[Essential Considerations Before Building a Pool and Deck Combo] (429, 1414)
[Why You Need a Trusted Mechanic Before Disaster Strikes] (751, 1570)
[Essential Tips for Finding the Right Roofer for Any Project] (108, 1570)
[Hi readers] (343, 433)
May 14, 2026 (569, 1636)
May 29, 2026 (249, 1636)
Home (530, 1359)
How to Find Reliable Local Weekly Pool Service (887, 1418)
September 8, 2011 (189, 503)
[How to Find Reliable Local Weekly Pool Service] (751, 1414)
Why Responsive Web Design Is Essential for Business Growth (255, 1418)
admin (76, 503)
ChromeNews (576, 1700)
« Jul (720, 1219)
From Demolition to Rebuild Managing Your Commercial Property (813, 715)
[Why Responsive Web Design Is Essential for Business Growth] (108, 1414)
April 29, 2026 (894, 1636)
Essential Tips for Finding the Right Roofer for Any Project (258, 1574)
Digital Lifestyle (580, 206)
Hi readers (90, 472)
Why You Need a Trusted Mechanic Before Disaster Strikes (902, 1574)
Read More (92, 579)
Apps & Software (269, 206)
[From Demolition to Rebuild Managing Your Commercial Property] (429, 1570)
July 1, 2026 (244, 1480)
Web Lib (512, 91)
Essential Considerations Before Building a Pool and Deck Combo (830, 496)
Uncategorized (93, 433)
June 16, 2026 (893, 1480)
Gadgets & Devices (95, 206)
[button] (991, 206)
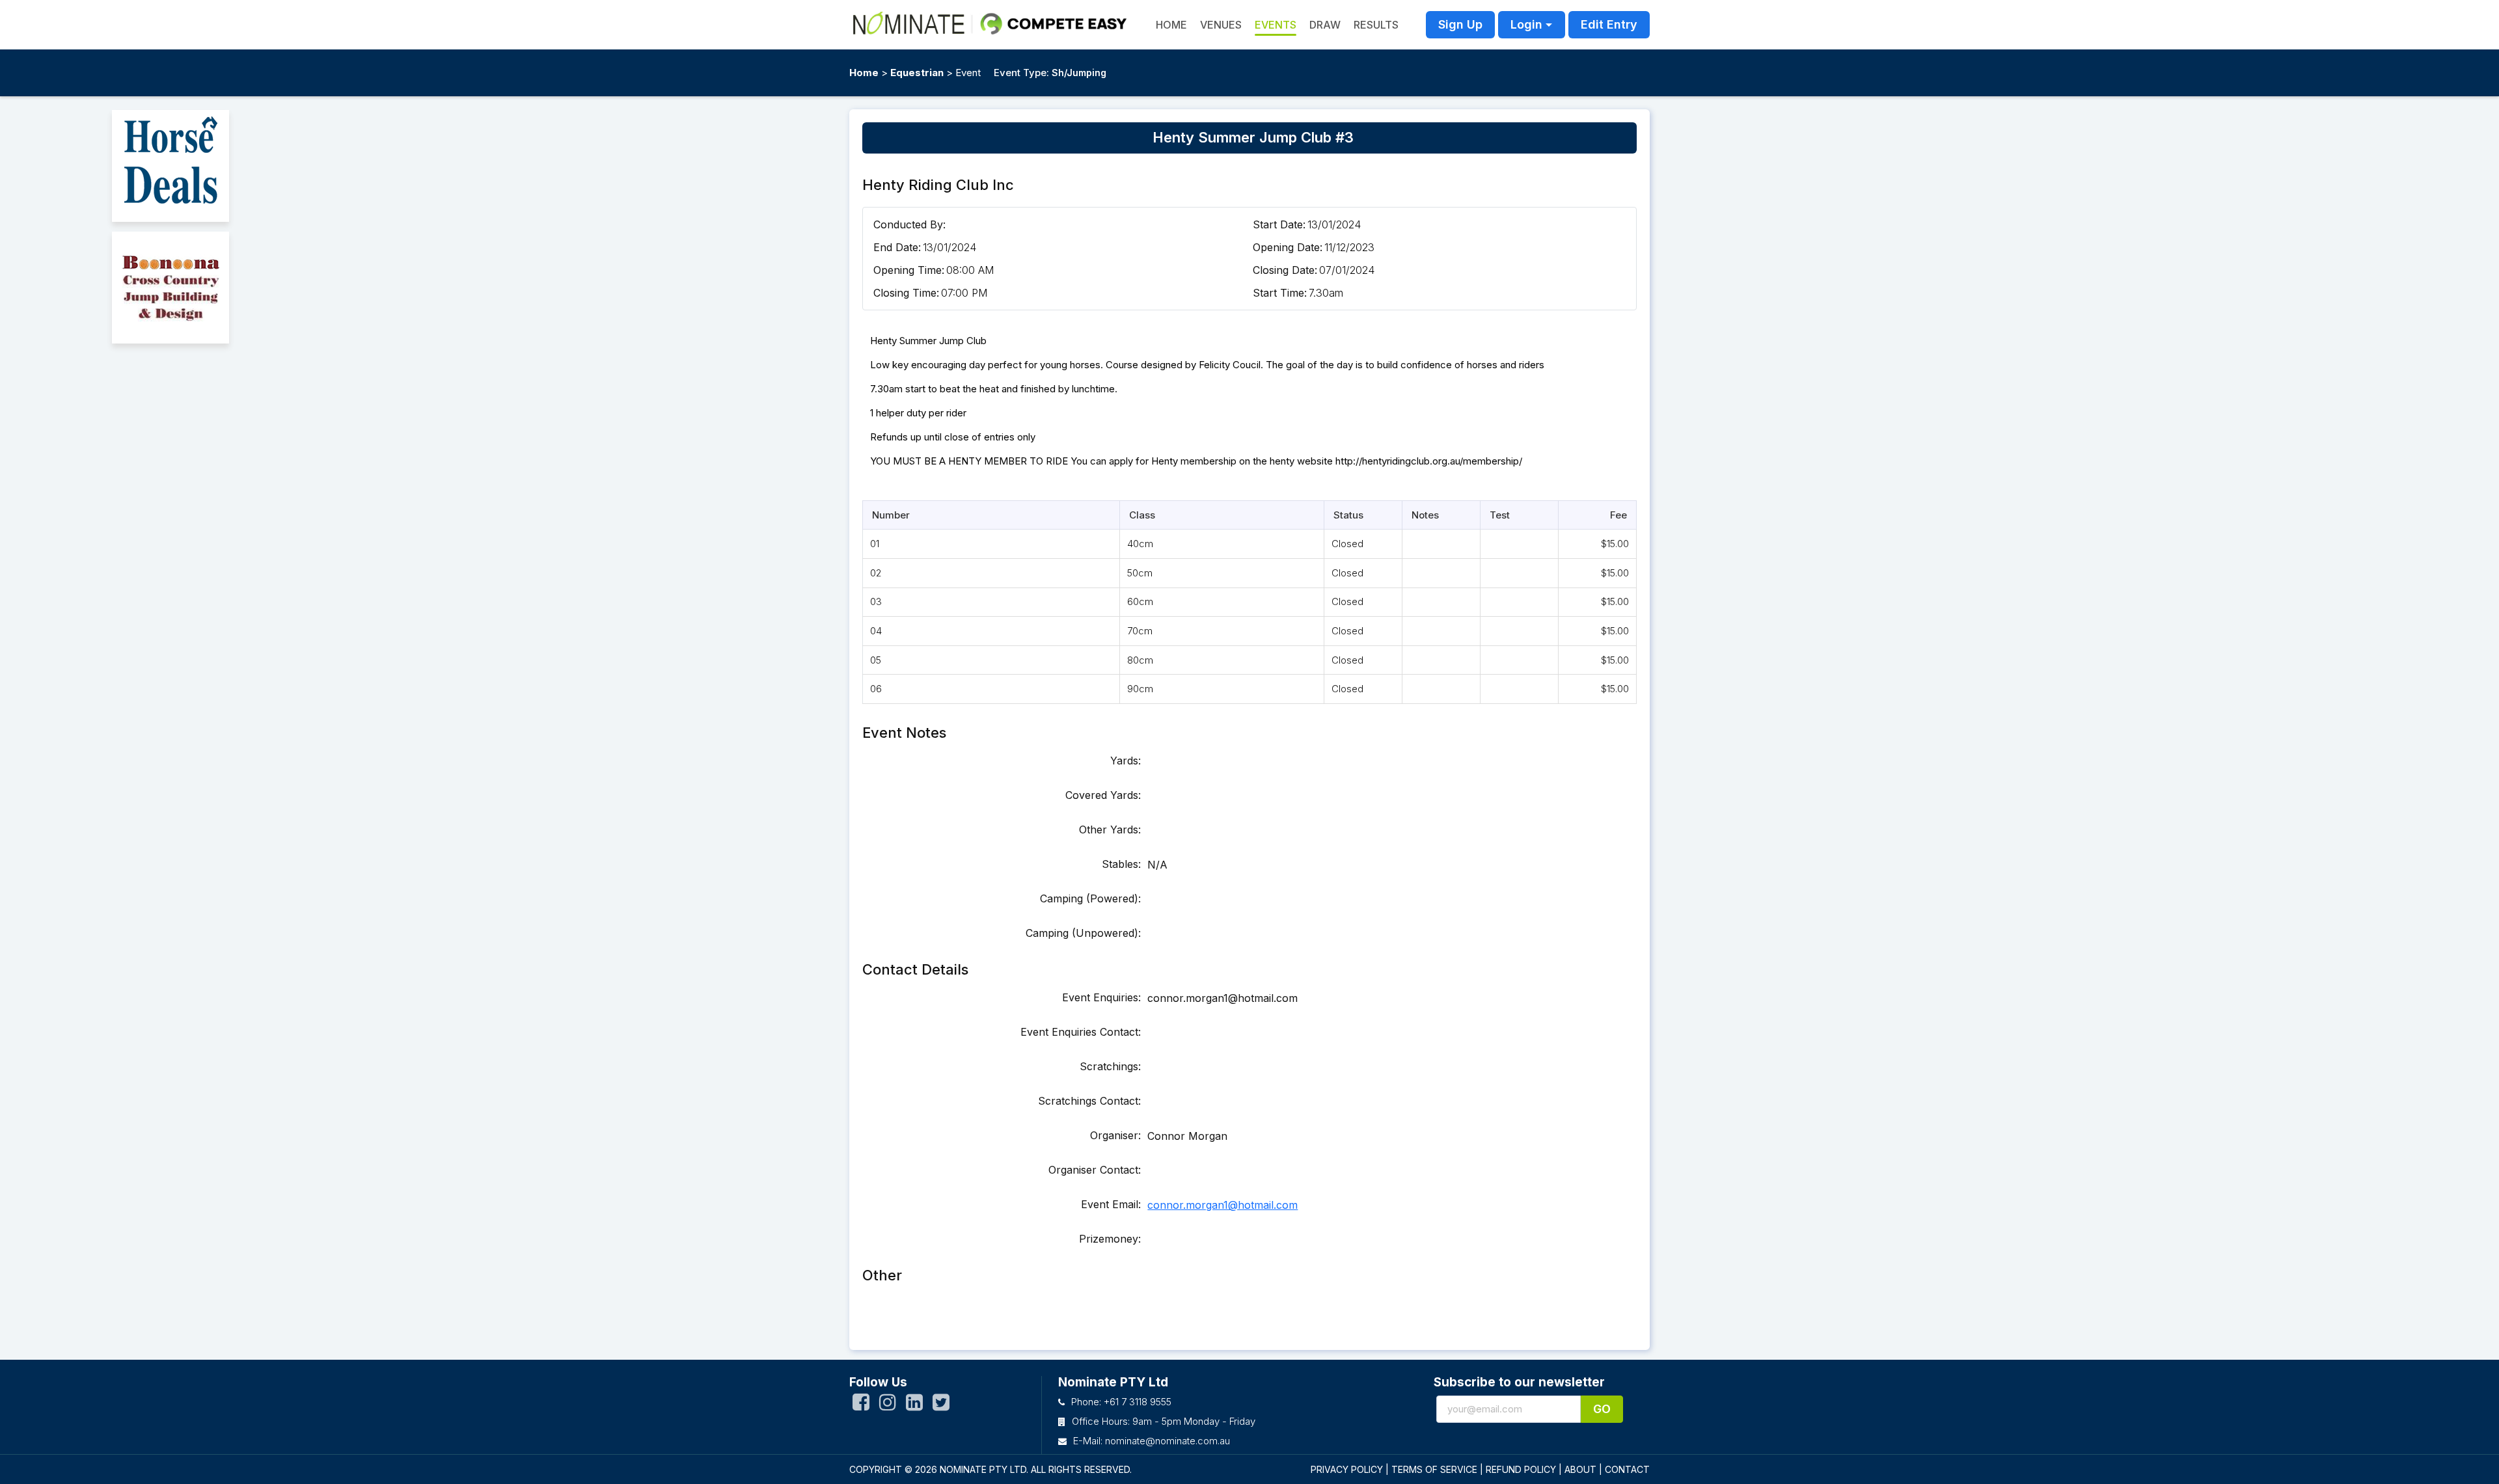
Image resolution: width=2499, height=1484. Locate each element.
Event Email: (1111, 1204)
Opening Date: (1287, 247)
■ ■ ■ ■ ■ ■ ■
(TASK PROMPT):
In the records, the line containing "Web Lib (512, 91)" starts the span and the final line ends it. Output exactly that span, both ends included, with no pictures and nothing else.

(SOLUTION FOR THIS TASK):
Web Lib (512, 91)
Essential Considerations Before Building a Pool and Deck Combo (830, 496)
Uncategorized (93, 433)
June 16, 2026 (893, 1480)
Gadgets & Devices (95, 206)
[button] (991, 206)
Image resolution: width=2499, height=1484. Locate each element.
Event Email: (1111, 1204)
Opening Date: (1287, 247)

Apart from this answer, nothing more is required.